New Crew Chiefs Face Challenges

Daniel Knost

Daniel Knost says a challenge for him as a new crew chief will be when to gamble with strategy. (Photo: Jeff Wackerlin)

Daniel Knost’s biggest challenge as a new crew chief isn’t putting together a team, determining race-day strategy or discussing adjustments with Kurt Busch. That easy compared to what he says is his biggest challenge.

“Finding speed,’’ he said, sounding more like a veteran instead of a crew chief with one Sprint Cup race as experience.

Knost isn’t alone this year. He’s one of four new crew chiefs among major NASCAR Sprint Cup teams. While each faced challenges at Daytona, they’ll play a greater role in how their team performs beginning this weekend at Phoenix International Speedway. Teams can do more with setups and pit strategy plays a bigger role this weekend than at Daytona.

The new crew chiefs might not get any breaks at Phoenix, though. Saturday’s forecast calls for rain, which could threaten both Cup practices. If both are canceled, that would give teams only one Friday practice session before racing. Not exactly the way new crew chiefs want to have their first weekend at a non-restrictor-plate track.

It wouldn’t be the first time they’ve experienced shortened weekends. All are veterans in the sport.

Knost served as lead engineer for Ryan Newman’s team last year before moving to become the crew chief for Busch at Stewart-Haas Racing. Keith Rodden, longtime engineer for Kasey Kahne, is Jamie McMurray’s crew chief. Trent Owens moves from the Nationwide Series to be Aric Almirola’s crew chief. Billy Scott, an engineer the past two seasons at Michael Waltrip Racing, serves as Brian Vickers’ crew chief.

None had a memorable Daytona 500. McMurray finished 14th, Busch was 21st after a late-race spin that did not bring out the caution, Vickers placed 30th after he was collected in a crash, and Almirola was 39th, a wreck ending his race.

Knost will get some help atop the pit box with former crew chief Matt Borland, vice president of engineering at Stewart-Haas Racing, there to help him with calls.
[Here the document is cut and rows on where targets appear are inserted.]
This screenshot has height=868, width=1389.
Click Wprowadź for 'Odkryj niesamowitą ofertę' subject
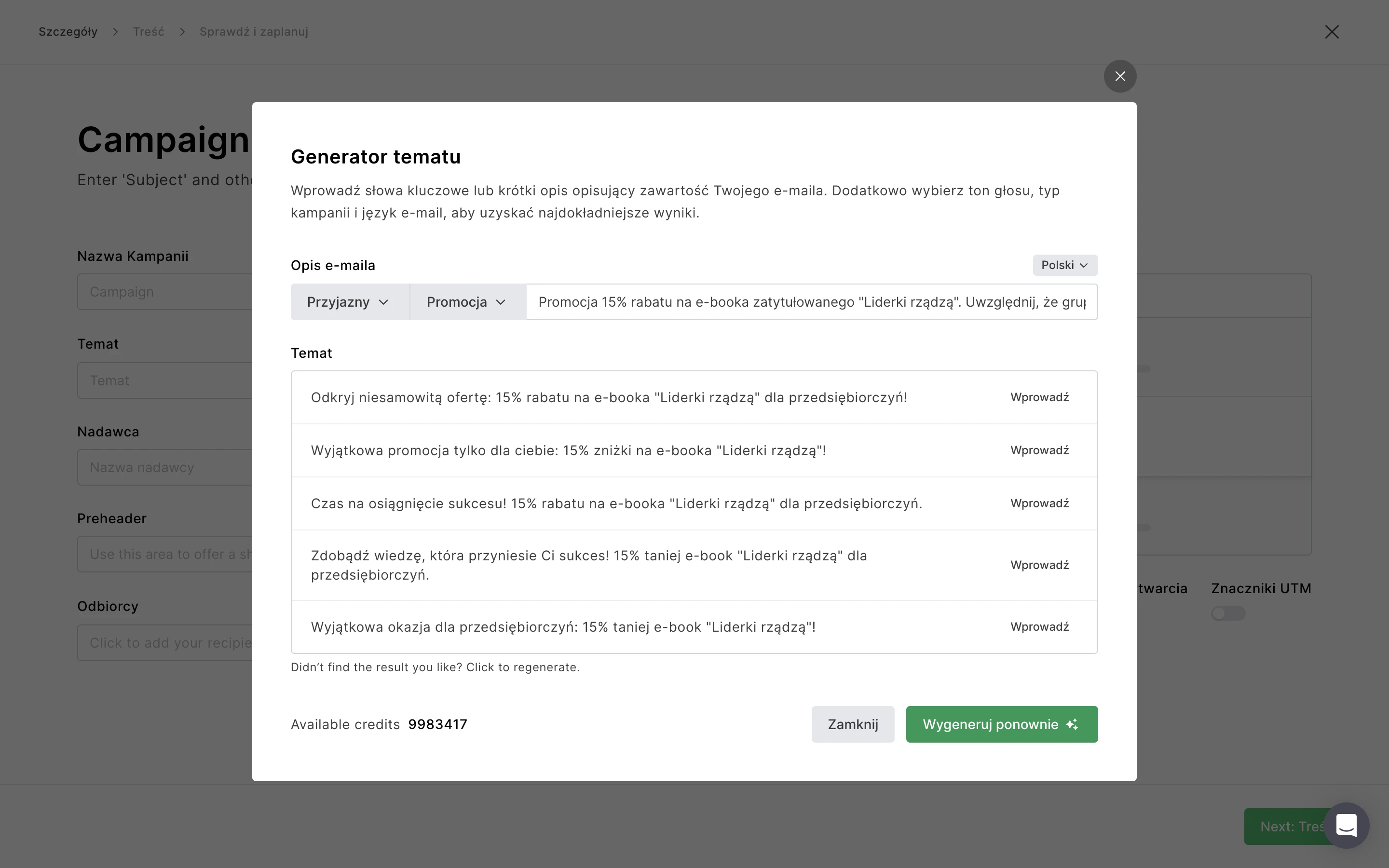tap(1039, 397)
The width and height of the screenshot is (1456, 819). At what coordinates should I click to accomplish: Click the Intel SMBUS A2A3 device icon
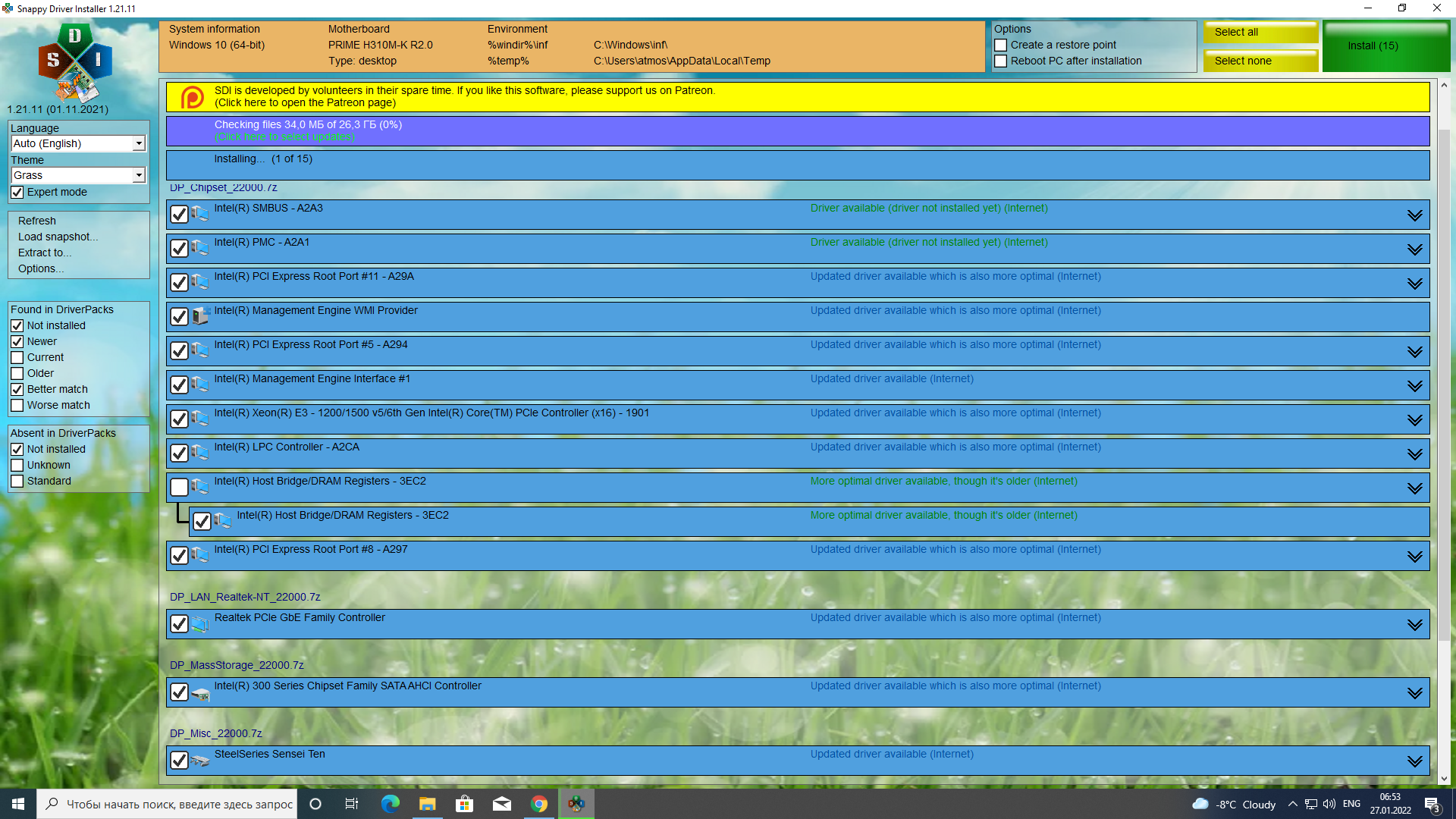pos(199,215)
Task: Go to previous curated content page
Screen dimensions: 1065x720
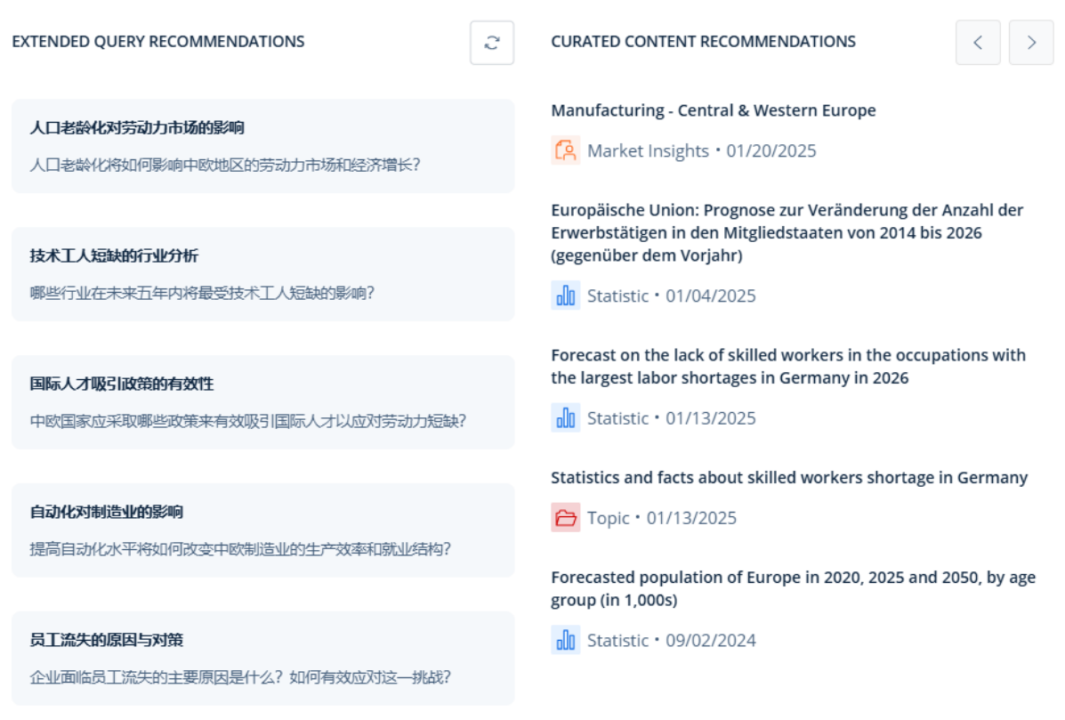Action: click(977, 43)
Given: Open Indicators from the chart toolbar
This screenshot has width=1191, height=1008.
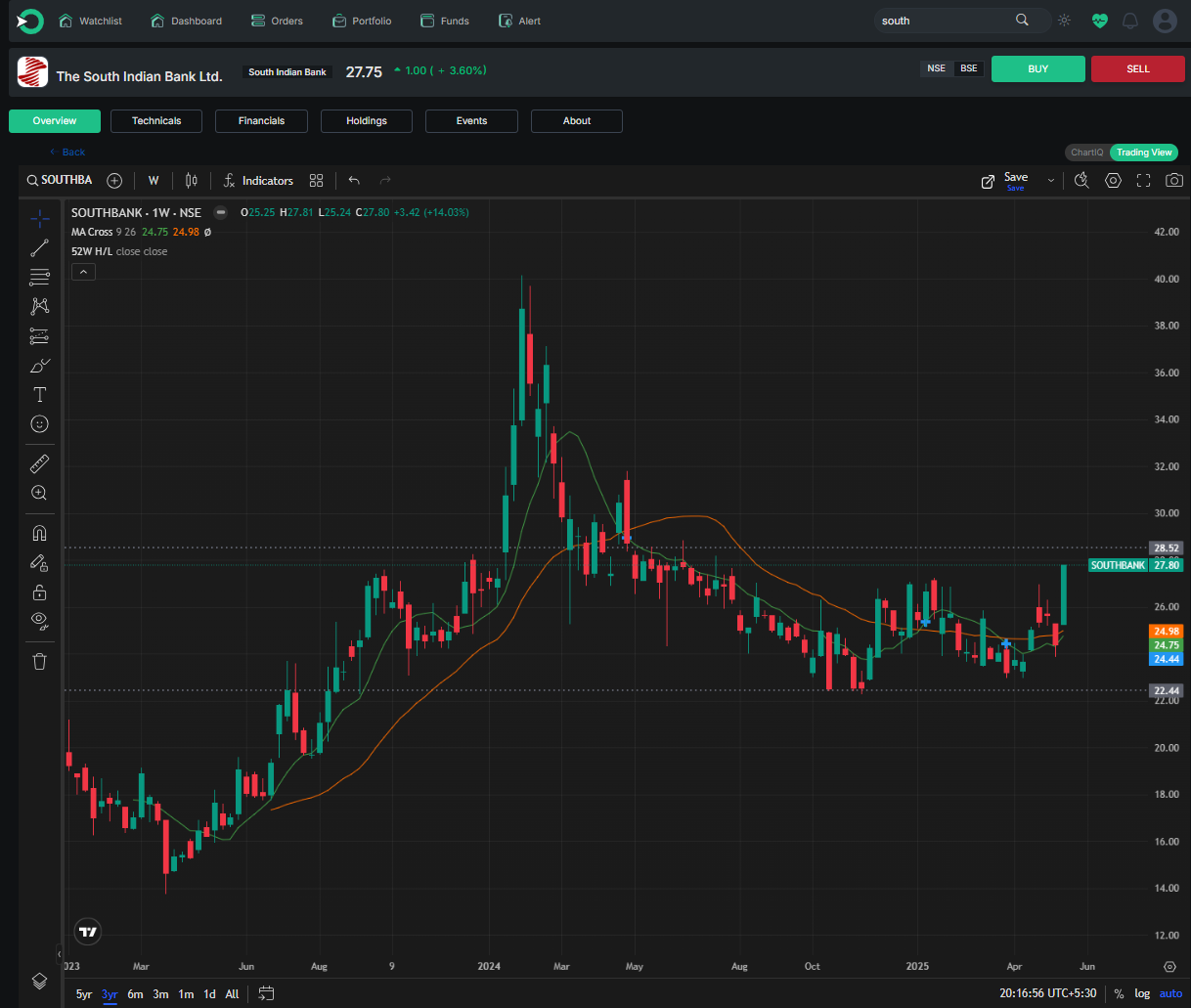Looking at the screenshot, I should pyautogui.click(x=257, y=180).
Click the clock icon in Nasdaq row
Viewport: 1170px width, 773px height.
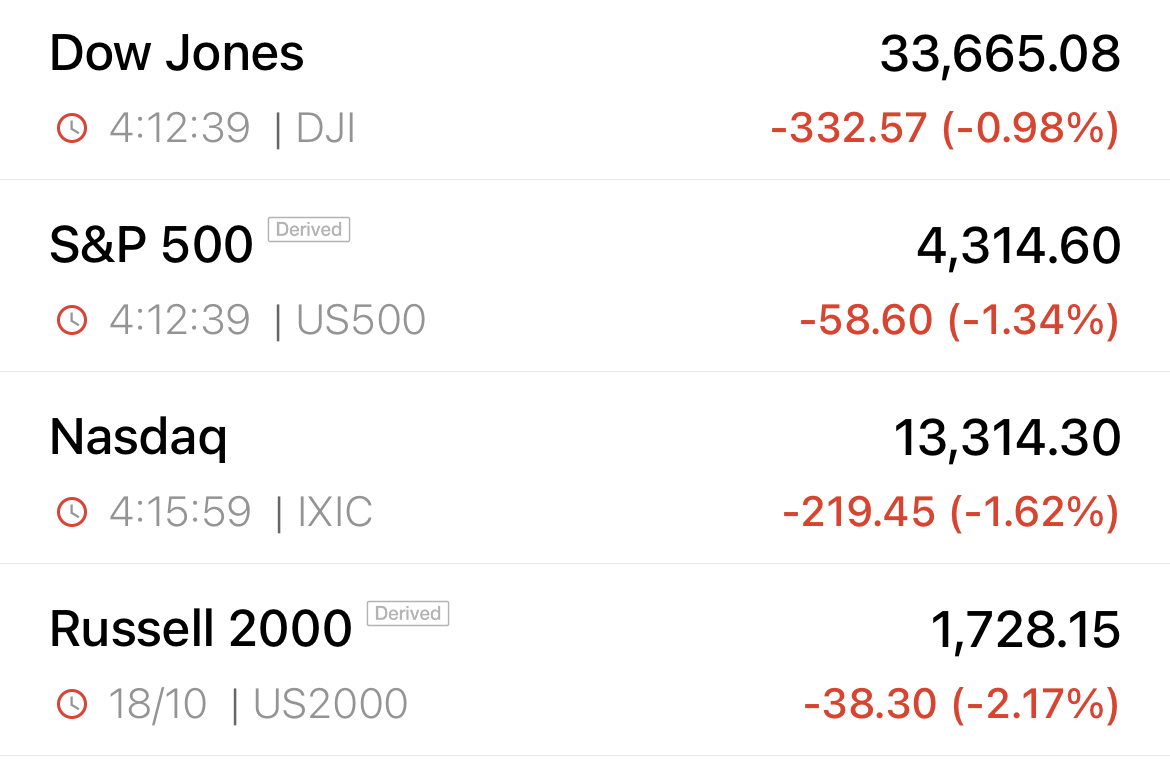click(72, 512)
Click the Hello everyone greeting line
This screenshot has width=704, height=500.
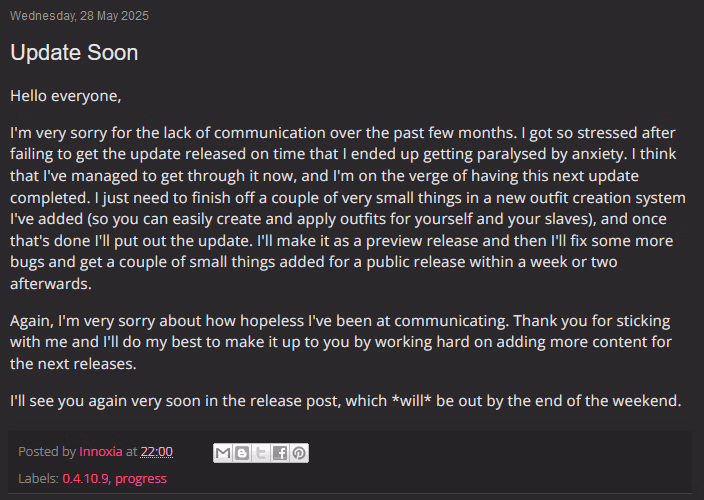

Knost and Borland have worked together for years and their relationship should help smooth Knost’s move to crew chief.

Knost admits he might need some help with strategy early in the season.

“As far as in the race, just trying to get your head around everything that is happening, how are the cards being played and how are you going to play your cards,’’ Knost said. “Quite frankly, having the guts to go for it when you’re in a pinch. We made some avery aggressive calls as times last year. It’s easy for me to say it, but then Matt had to have the guts to go for it. That will be the challenge in having the confidence you’re making a strong play at the right time.’’

Rodden knows a key challenge will be relating what McMurray says about the car and making it better. Rodden had been with Kahne and crew chief Kenny Francis most of the last decade.

Rodden said NASCAR’s December test helped him learn McMurray’s cadence and what he liked in his cars. That was the test where NASCAR had teams run short races to try rule changes for this season. Rodden said he left the car purposely tighter or looser to see how McMurray handled it and how he described the car.

“He explains stuff very similarly to what I’ve heard,’’ Rodden said of McMurray.

The challenge for Owens moving up is learning how his competitors will call a race. Owens had been a crew chief in the Nationwide Series since 2006. He knew how his competitors called races and who was willing to take gambles and who wasn’t. Moving to Cup, though, Owens doesn’t have that knowledge.

“Learning the other crew chiefs on pit road, their strategies and their habits, it may take a little time to get a feel for how other guys call races,’’ he said. “Nationwide, I was there for so long I had a feel. I’m sure that stuff will come pretty fast.’’

It will have to for each because or they could fall behind quickly.